» Exercise description: The output must start at the line containing "Where should I" in the records below and stop at the last line, matching each line exactly and leaving out every picture.

» Stored data entries:
● ● ● ● ● ● ●

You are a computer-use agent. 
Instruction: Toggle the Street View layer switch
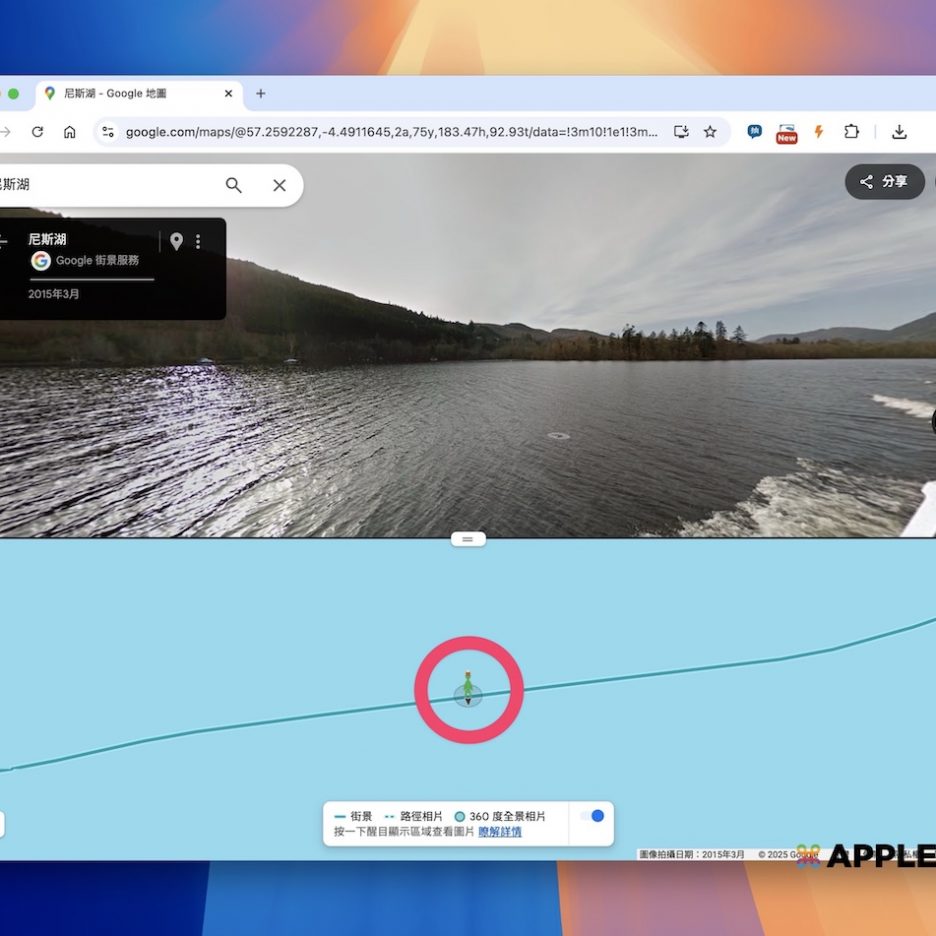592,816
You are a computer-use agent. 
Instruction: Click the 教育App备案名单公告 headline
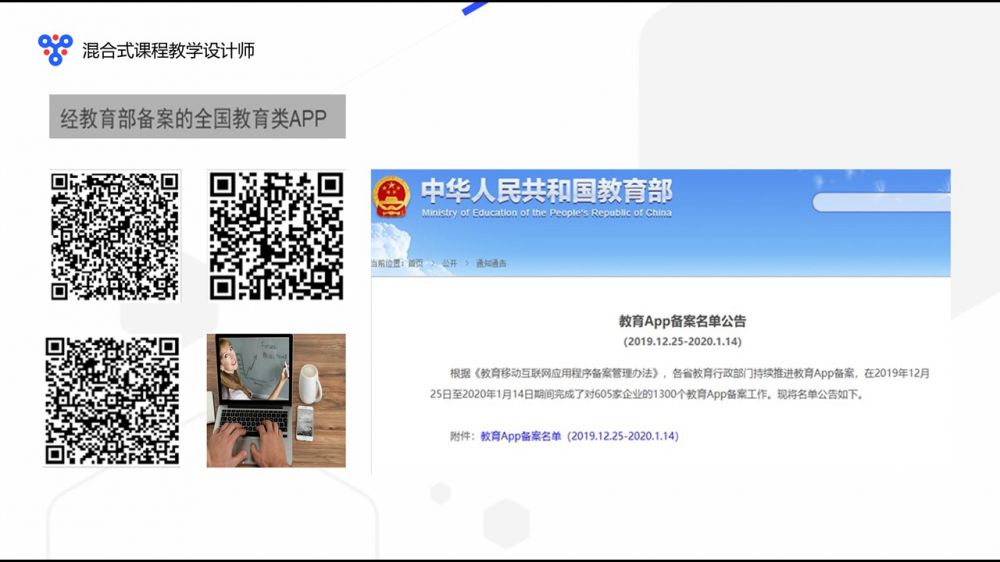682,321
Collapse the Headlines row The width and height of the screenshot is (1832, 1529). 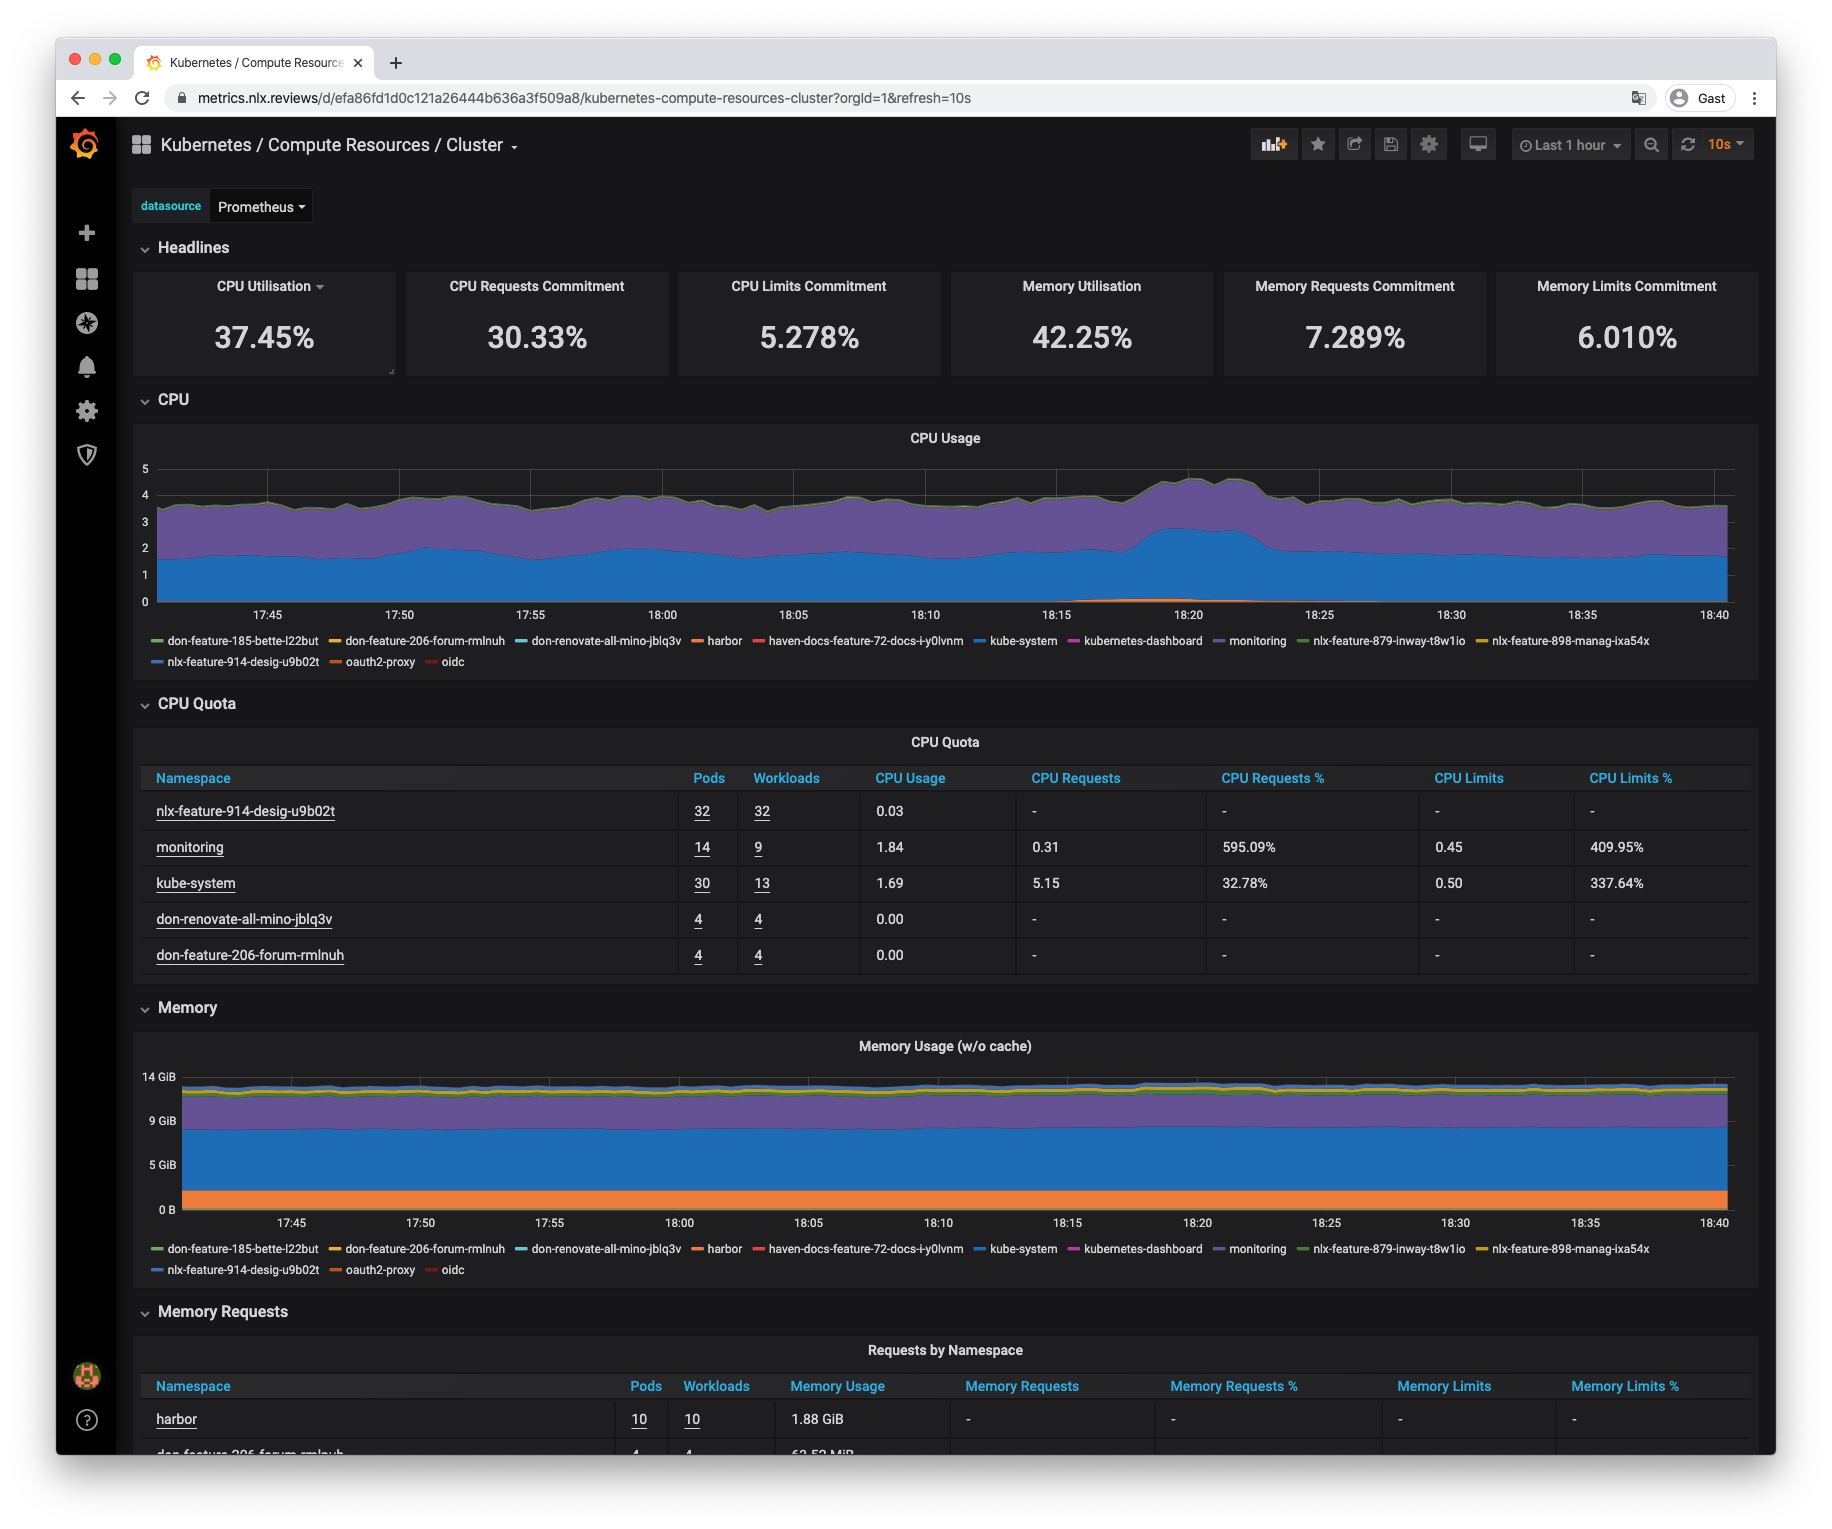pos(193,248)
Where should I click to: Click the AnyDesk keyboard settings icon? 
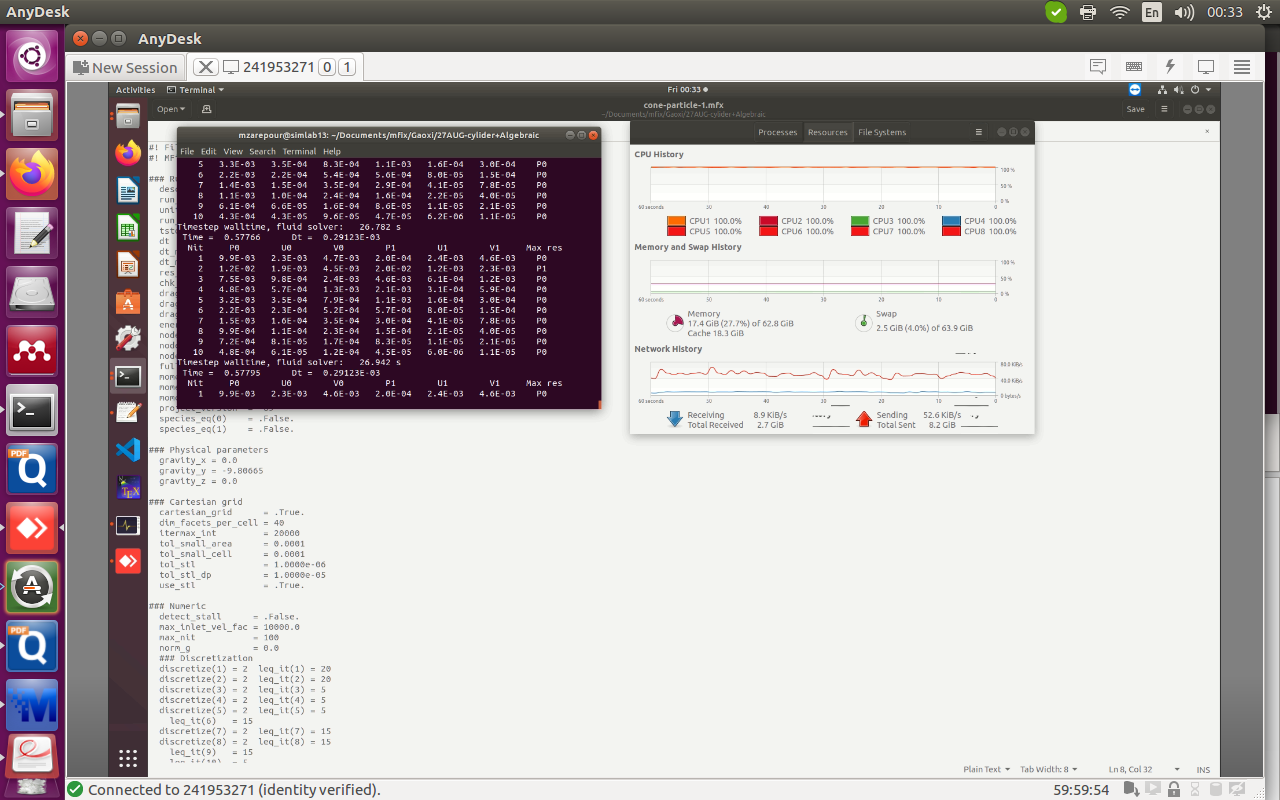click(x=1134, y=67)
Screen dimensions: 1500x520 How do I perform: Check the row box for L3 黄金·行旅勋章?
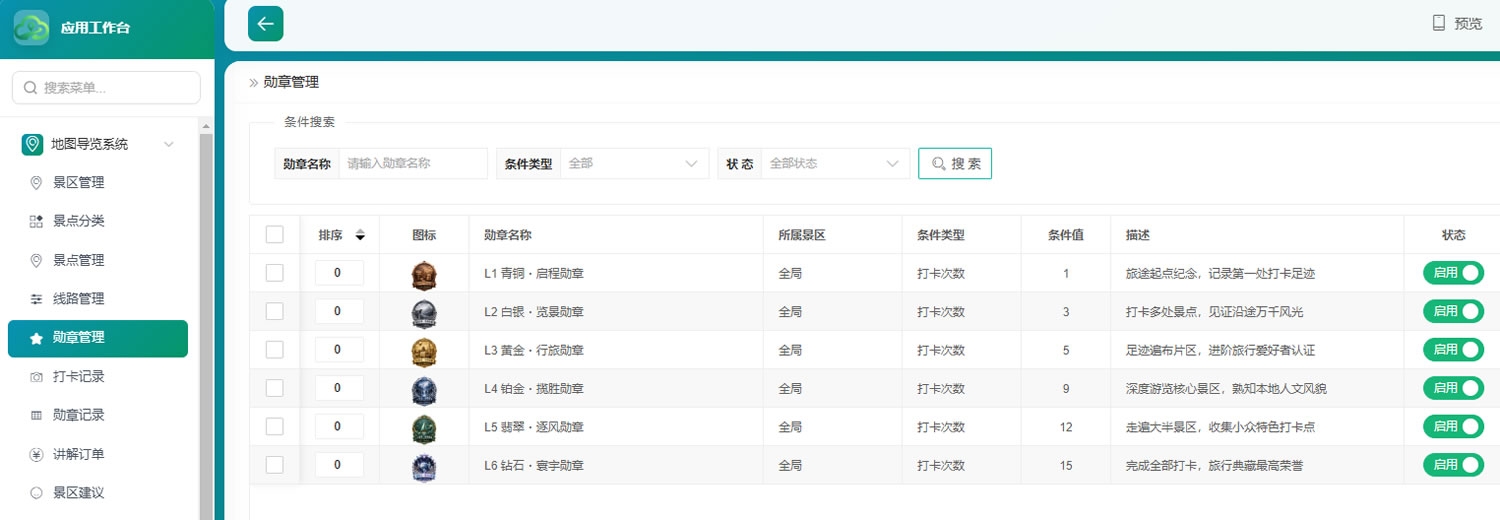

● ● ● ● ● ● ●

» Solution to the problem:
Where should I click to: Click the AnyDesk keyboard settings icon? 
click(x=1134, y=67)
Screen dimensions: 1500x520 How do I perform: Check the row box for L3 黄金·行旅勋章?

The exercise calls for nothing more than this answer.